Which lines run from the one containing "Ministries (311, 171)" through the last line of the records? Copy them exactly, leaving pictures out.
─── AVAILABLE DATA ───
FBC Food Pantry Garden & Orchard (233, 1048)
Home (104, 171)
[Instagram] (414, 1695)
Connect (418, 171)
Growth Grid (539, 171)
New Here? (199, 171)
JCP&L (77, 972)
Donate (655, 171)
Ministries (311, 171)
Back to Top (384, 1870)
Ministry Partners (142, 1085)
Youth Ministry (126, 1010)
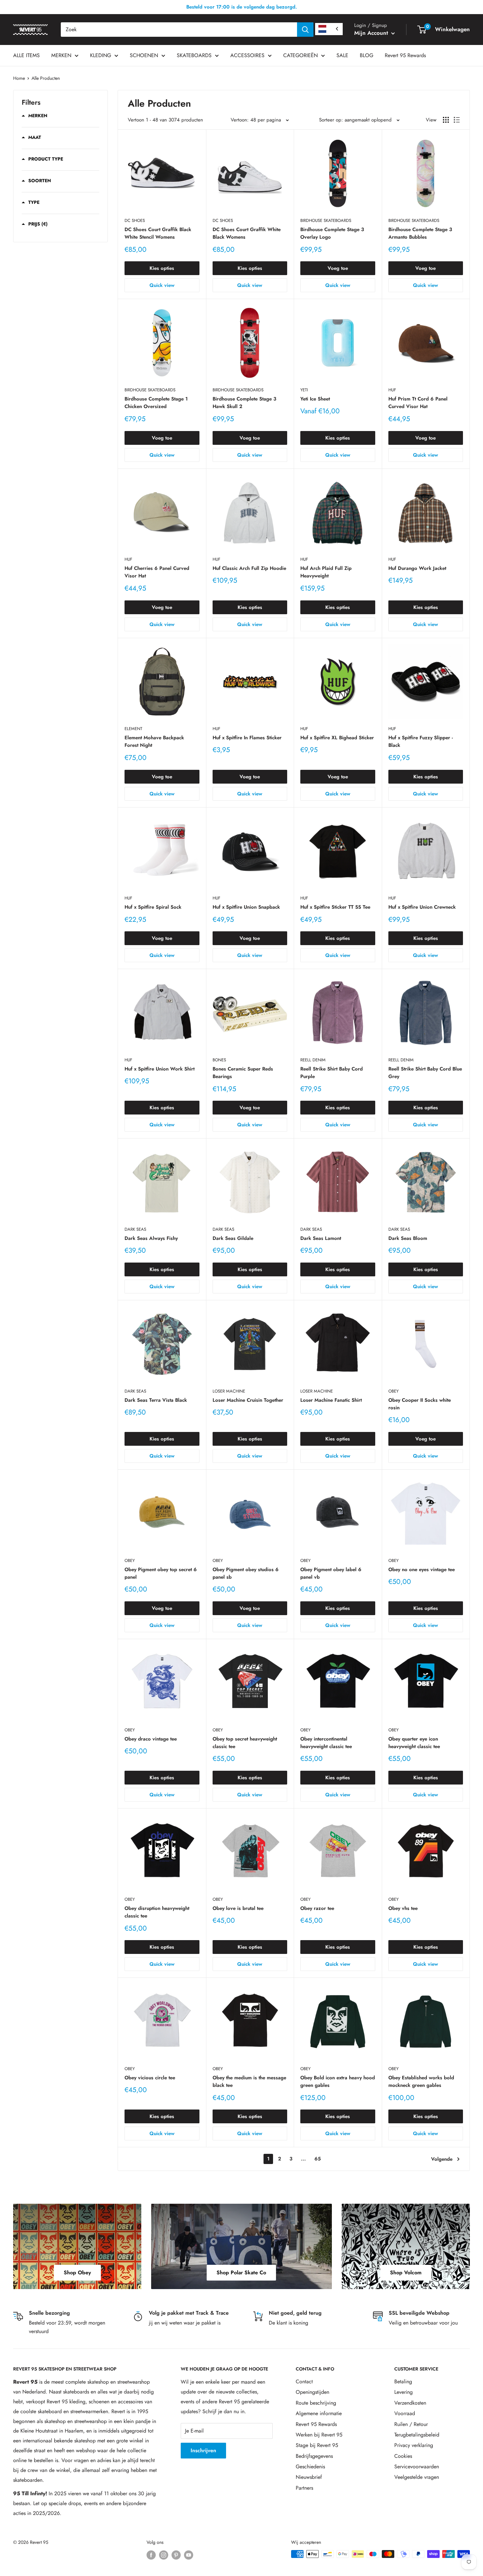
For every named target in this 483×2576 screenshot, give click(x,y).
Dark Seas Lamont (320, 1238)
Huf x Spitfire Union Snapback (246, 907)
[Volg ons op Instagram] (163, 2555)
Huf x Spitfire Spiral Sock (153, 907)
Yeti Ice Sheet (315, 398)
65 (317, 2158)
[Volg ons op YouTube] (188, 2555)
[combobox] (179, 29)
───
## COMPLETED EXERCISE
Ministries (311, 171)
Back to Top (384, 1870)
Ministry Partners (142, 1085)
Youth Ministry (126, 1010)
For every named target in this 483×2576 screenshot, give click(x,y).
Dark Seas Lamont (320, 1238)
Huf x Spitfire Union Snapback (246, 907)
[Volg ons op Instagram] (163, 2555)
Huf x Spitfire Spiral Sock (153, 907)
Yeti Ice Sheet (315, 398)
65 (317, 2158)
[Volg ons op YouTube] (188, 2555)
[combobox] (179, 29)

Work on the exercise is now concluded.